## BRIEF
Nothing but the lines below from the one holding "Screen dimensions: 191x258" up to and including the one holding "Screen dimensions: 463x371" should be copied, exactly and without pictures.

## DATA FOR ANALYSIS
--- START ---

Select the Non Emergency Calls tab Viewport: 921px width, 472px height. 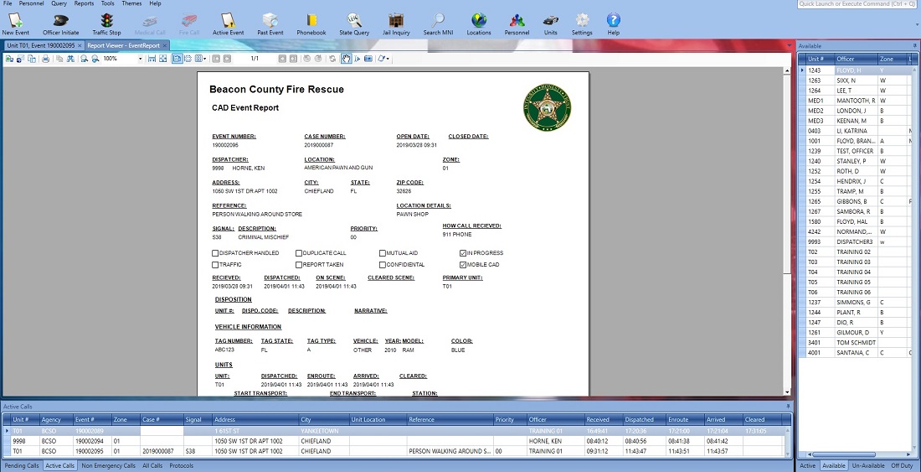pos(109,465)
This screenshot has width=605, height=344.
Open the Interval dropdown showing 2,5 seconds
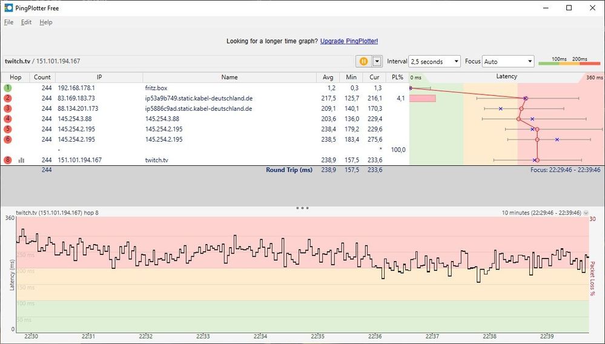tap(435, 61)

--- END ---
--- START ---

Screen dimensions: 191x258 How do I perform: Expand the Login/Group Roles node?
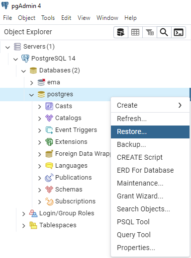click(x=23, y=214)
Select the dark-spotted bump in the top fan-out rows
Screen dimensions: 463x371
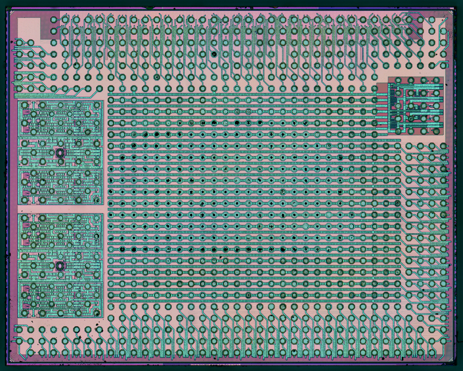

--- END ---
--- START ---

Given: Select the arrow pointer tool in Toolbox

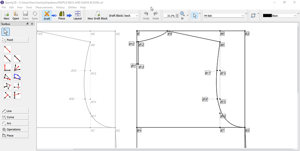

--- END ---

## RESPONSE
Screen dimensions: 191x258 How do I perform: Expand the Login/Group Roles node?
click(x=23, y=214)
Select the dark-spotted bump in the top fan-out rows
Screen dimensions: 463x371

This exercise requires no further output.